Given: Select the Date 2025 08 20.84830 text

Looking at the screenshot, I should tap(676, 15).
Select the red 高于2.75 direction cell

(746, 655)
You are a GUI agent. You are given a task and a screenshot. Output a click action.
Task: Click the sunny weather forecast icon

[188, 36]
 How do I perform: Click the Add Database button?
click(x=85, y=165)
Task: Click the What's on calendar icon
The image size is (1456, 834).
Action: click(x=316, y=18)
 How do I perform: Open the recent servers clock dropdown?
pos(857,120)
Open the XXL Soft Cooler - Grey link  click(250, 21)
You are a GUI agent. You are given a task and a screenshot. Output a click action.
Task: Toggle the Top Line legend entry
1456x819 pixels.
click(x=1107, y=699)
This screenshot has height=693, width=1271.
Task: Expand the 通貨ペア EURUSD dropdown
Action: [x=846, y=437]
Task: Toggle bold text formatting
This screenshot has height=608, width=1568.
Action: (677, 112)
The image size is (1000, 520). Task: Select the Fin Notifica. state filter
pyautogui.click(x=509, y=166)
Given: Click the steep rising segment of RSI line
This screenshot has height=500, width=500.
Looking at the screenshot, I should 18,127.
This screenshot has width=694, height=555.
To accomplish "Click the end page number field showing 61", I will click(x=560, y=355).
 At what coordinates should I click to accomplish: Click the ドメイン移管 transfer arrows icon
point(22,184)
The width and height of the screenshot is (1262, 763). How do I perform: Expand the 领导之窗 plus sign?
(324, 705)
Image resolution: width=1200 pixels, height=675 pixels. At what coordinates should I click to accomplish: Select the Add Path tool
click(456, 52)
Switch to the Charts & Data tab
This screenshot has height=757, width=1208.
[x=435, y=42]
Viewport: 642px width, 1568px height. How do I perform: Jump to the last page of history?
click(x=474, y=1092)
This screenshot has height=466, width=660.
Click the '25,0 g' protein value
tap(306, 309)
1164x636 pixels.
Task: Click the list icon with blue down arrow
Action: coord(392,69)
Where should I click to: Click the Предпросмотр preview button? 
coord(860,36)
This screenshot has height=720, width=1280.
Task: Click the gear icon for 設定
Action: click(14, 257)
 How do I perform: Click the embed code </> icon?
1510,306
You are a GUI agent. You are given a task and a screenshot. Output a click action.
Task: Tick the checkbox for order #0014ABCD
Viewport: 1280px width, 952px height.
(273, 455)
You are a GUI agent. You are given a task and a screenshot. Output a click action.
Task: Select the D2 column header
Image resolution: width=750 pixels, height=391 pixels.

WHAT YOU SHOULD DO - Repeat all the records. Match each line exactly.

SOLUTION TO THIS EXERCISE -
Given: Select the Date 2025 08 20.84830 text

Looking at the screenshot, I should tap(676, 15).
Select the red 高于2.75 direction cell

(746, 655)
You are a GUI agent. You are given a task and a screenshot. Output a click action.
Task: Click the sunny weather forecast icon

[188, 36]
 How do I perform: Click the Add Database button?
click(x=85, y=165)
Task: Click the What's on calendar icon
The image size is (1456, 834).
Action: click(x=316, y=18)
 How do I perform: Open the recent servers clock dropdown?
pos(857,120)
Open the XXL Soft Cooler - Grey link  click(250, 21)
You are a GUI agent. You are given a task and a screenshot. Output a click action.
Task: Toggle the Top Line legend entry
1456x819 pixels.
click(x=1107, y=699)
This screenshot has height=693, width=1271.
Task: Expand the 通貨ペア EURUSD dropdown
Action: [x=846, y=437]
Task: Toggle bold text formatting
This screenshot has height=608, width=1568.
Action: (677, 112)
The image size is (1000, 520). Task: Select the Fin Notifica. state filter
pyautogui.click(x=509, y=166)
Given: Click the steep rising segment of RSI line
This screenshot has height=500, width=500.
Looking at the screenshot, I should 18,127.
This screenshot has width=694, height=555.
To accomplish "Click the end page number field showing 61", I will click(x=560, y=355).
 At what coordinates should I click to accomplish: Click the ドメイン移管 transfer arrows icon
point(22,184)
The width and height of the screenshot is (1262, 763). How do I perform: Expand the 领导之窗 plus sign?
(324, 705)
Image resolution: width=1200 pixels, height=675 pixels. At what coordinates should I click to accomplish: Select the Add Path tool
click(456, 52)
Switch to the Charts & Data tab
This screenshot has height=757, width=1208.
[x=435, y=42]
Viewport: 642px width, 1568px height. How do I perform: Jump to the last page of history?
click(x=474, y=1092)
This screenshot has height=466, width=660.
Click the '25,0 g' protein value
tap(306, 309)
1164x636 pixels.
Task: Click the list icon with blue down arrow
Action: coord(392,69)
Where should I click to: Click the Предпросмотр preview button? 
coord(860,36)
This screenshot has height=720, width=1280.
Task: Click the gear icon for 設定
Action: click(14, 257)
 How do I perform: Click the embed code </> icon?
1510,306
You are a GUI agent. You are given a task and a screenshot. Output a click action.
Task: Tick the checkbox for order #0014ABCD
Viewport: 1280px width, 952px height.
(273, 455)
You are a GUI agent. You are given a task and a screenshot. Output a click action.
Task: Select the D2 column header
Image resolution: width=750 pixels, height=391 pixels.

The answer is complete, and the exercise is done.